(Data to process begins)
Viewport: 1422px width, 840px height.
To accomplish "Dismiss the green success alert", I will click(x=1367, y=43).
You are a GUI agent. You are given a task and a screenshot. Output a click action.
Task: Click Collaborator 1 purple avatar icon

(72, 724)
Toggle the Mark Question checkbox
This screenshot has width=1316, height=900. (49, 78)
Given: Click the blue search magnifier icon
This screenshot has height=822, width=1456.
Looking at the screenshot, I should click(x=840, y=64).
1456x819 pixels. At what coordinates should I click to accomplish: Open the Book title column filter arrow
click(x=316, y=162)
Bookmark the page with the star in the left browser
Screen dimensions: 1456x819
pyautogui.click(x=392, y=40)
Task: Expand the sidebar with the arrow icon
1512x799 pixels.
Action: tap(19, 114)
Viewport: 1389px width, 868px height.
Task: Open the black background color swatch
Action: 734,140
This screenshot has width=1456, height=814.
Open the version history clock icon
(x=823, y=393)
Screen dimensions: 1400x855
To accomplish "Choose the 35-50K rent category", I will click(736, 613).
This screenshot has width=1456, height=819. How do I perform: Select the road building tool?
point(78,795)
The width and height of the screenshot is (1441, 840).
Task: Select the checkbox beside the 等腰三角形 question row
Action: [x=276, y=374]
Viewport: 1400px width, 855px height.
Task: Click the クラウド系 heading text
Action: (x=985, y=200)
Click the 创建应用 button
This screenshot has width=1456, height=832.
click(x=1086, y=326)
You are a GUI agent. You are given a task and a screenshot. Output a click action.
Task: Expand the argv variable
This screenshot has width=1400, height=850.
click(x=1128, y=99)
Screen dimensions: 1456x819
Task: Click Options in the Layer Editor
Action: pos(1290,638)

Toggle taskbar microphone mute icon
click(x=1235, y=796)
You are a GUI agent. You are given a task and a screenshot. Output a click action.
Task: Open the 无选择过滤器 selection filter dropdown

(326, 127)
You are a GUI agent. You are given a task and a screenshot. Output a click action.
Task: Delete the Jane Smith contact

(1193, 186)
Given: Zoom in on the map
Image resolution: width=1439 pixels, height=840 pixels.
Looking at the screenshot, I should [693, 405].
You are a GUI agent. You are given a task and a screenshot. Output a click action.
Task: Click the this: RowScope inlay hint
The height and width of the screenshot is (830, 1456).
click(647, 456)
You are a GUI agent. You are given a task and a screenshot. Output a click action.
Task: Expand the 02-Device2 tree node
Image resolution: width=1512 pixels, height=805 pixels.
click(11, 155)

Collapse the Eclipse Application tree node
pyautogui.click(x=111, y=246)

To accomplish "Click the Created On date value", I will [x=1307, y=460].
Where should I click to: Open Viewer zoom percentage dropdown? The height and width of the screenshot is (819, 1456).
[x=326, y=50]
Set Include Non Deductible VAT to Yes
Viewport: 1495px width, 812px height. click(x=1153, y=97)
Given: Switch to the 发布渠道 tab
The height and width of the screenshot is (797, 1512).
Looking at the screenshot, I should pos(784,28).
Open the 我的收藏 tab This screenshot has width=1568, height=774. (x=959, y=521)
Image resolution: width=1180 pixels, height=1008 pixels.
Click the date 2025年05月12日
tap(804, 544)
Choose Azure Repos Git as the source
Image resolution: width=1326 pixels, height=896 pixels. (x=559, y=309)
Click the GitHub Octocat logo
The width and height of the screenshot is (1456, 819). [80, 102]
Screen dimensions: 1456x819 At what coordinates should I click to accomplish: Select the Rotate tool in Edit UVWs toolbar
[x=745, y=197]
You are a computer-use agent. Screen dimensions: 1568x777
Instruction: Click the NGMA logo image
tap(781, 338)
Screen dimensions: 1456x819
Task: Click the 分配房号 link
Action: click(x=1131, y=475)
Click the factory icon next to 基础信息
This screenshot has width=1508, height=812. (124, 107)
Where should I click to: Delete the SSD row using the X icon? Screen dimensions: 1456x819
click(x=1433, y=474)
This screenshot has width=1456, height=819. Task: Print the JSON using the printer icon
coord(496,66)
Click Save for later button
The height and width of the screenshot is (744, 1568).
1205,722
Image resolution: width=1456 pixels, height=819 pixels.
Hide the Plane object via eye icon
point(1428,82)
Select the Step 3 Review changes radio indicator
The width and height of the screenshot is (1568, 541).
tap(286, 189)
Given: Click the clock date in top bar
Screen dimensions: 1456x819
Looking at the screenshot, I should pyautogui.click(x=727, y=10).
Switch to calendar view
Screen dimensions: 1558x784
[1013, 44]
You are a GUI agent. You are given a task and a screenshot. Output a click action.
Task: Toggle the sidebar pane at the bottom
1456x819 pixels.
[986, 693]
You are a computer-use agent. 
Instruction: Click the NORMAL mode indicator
(Data to process ends)
Problem: Repeat each entry above, matching every line exactly.

Result of this task:
Viewport: 1422px width, 840px height.
To accomplish "Dismiss the green success alert", I will click(x=1367, y=43).
You are a GUI agent. You are given a task and a screenshot. Output a click action.
Task: Click Collaborator 1 purple avatar icon

(72, 724)
Toggle the Mark Question checkbox
This screenshot has width=1316, height=900. (49, 78)
Given: Click the blue search magnifier icon
This screenshot has height=822, width=1456.
Looking at the screenshot, I should click(x=840, y=64).
1456x819 pixels. At what coordinates should I click to accomplish: Open the Book title column filter arrow
click(x=316, y=162)
Bookmark the page with the star in the left browser
Screen dimensions: 1456x819
pyautogui.click(x=392, y=40)
Task: Expand the sidebar with the arrow icon
1512x799 pixels.
Action: tap(19, 114)
Viewport: 1389px width, 868px height.
Task: Open the black background color swatch
Action: 734,140
This screenshot has width=1456, height=814.
Open the version history clock icon
(x=823, y=393)
Screen dimensions: 1400x855
To accomplish "Choose the 35-50K rent category", I will click(736, 613).
This screenshot has width=1456, height=819. How do I perform: Select the road building tool?
point(78,795)
The width and height of the screenshot is (1441, 840).
Task: Select the checkbox beside the 等腰三角形 question row
Action: [x=276, y=374]
Viewport: 1400px width, 855px height.
Task: Click the クラウド系 heading text
Action: (x=985, y=200)
Click the 创建应用 button
This screenshot has width=1456, height=832.
click(x=1086, y=326)
You are a GUI agent. You are given a task and a screenshot. Output a click action.
Task: Expand the argv variable
This screenshot has width=1400, height=850.
click(x=1128, y=99)
Screen dimensions: 1456x819
Task: Click Options in the Layer Editor
Action: pos(1290,638)

Toggle taskbar microphone mute icon
click(x=1235, y=796)
You are a GUI agent. You are given a task and a screenshot. Output a click action.
Task: Open the 无选择过滤器 selection filter dropdown

(326, 127)
You are a GUI agent. You are given a task and a screenshot. Output a click action.
Task: Delete the Jane Smith contact

(1193, 186)
Given: Zoom in on the map
Image resolution: width=1439 pixels, height=840 pixels.
Looking at the screenshot, I should [693, 405].
You are a GUI agent. You are given a task and a screenshot. Output a click action.
Task: Click the this: RowScope inlay hint
The height and width of the screenshot is (830, 1456).
click(647, 456)
You are a GUI agent. You are given a task and a screenshot. Output a click action.
Task: Expand the 02-Device2 tree node
Image resolution: width=1512 pixels, height=805 pixels.
click(11, 155)

Collapse the Eclipse Application tree node
pyautogui.click(x=111, y=246)

To accomplish "Click the Created On date value", I will [x=1307, y=460].
Where should I click to: Open Viewer zoom percentage dropdown? The height and width of the screenshot is (819, 1456).
[x=326, y=50]
Set Include Non Deductible VAT to Yes
Viewport: 1495px width, 812px height. click(x=1153, y=97)
Given: Switch to the 发布渠道 tab
The height and width of the screenshot is (797, 1512).
Looking at the screenshot, I should pos(784,28).
Open the 我的收藏 tab This screenshot has width=1568, height=774. (x=959, y=521)
Image resolution: width=1180 pixels, height=1008 pixels.
Click the date 2025年05月12日
tap(804, 544)
Choose Azure Repos Git as the source
Image resolution: width=1326 pixels, height=896 pixels. (x=559, y=309)
Click the GitHub Octocat logo
The width and height of the screenshot is (1456, 819). [80, 102]
Screen dimensions: 1456x819 At what coordinates should I click to accomplish: Select the Rotate tool in Edit UVWs toolbar
[x=745, y=197]
You are a computer-use agent. Screen dimensions: 1568x777
Instruction: Click the NGMA logo image
tap(781, 338)
Screen dimensions: 1456x819
Task: Click the 分配房号 link
Action: click(x=1131, y=475)
Click the factory icon next to 基础信息
This screenshot has width=1508, height=812. (124, 107)
Where should I click to: Delete the SSD row using the X icon? Screen dimensions: 1456x819
click(x=1433, y=474)
This screenshot has width=1456, height=819. Task: Print the JSON using the printer icon
coord(496,66)
Click Save for later button
The height and width of the screenshot is (744, 1568).
1205,722
Image resolution: width=1456 pixels, height=819 pixels.
Hide the Plane object via eye icon
point(1428,82)
Select the Step 3 Review changes radio indicator
The width and height of the screenshot is (1568, 541).
tap(286, 189)
Given: Click the clock date in top bar
Screen dimensions: 1456x819
Looking at the screenshot, I should pyautogui.click(x=727, y=10).
Switch to calendar view
Screen dimensions: 1558x784
[1013, 44]
You are a GUI agent. You are given a task and a screenshot. Output a click action.
Task: Toggle the sidebar pane at the bottom
1456x819 pixels.
[986, 693]
You are a computer-use agent. 
Instruction: Click the NORMAL mode indicator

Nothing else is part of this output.